As the South African economy has stagnated – even before the Covid disaster it was in trouble – there has been increasing pressure on the government to implement a fiscal stimulus programme as a way to jumpstart business.

More than that, a fiscal package would have to include significant elements of social spending to help alleviate the poverty which is threatening to become a socio-economic timebomb.

This poverty has been made worse by the job-killing effects of Covid and its lockdowns.

Certainly, part of the fuel on the flames of the failed insurrection in July would have been anger from people in impoverished communities.

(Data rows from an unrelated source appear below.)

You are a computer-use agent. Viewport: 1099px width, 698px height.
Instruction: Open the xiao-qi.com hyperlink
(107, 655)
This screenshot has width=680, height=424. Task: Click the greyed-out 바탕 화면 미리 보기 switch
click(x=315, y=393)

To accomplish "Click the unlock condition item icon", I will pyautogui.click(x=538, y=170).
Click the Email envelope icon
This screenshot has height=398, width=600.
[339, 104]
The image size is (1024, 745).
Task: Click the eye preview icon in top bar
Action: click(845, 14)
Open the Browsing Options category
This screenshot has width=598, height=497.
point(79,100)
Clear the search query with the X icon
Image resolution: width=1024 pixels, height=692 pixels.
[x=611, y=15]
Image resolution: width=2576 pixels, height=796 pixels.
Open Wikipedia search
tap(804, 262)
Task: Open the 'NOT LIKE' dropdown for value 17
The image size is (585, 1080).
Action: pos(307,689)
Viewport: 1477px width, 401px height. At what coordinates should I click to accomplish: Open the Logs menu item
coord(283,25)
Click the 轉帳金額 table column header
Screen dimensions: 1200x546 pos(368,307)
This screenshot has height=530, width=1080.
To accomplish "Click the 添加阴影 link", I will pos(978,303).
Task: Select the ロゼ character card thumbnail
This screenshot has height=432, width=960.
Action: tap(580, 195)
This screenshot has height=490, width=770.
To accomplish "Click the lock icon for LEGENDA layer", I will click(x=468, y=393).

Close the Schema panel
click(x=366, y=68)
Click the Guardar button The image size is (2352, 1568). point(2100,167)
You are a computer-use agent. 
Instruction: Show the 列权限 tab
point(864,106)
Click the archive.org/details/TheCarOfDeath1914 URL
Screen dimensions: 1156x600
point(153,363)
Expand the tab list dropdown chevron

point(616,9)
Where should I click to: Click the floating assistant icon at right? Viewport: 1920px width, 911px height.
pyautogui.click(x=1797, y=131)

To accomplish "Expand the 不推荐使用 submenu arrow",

However, increased spending on social programmes flies in the face of commitments by previous finance minister Tito Mboweni to cut back on government spending and move towards an austerity approach in budgeting.

Even without the need to jump-start the economy out of the Covid stall, the austerity promises meant little in reality.

The ANC has still to bite the bullet and reduce the country’s bloated and largely inefficient civil service.

To implement more cutbacks in social spending – as contemplated by Mboweni and his advisors, would be to destabilise society and cost the ANC heavily in the popularity stakes.

There is also the harsh reality that tax revenue has been flat and there is very little blood left in the individual taxpayer stone for the authorities to extract.

Although few economists would agree that a government can spend itself out of trouble, perhaps ours does need to inject money in various places to stimulate demand and, more importantly, keep poverty at bay for our people.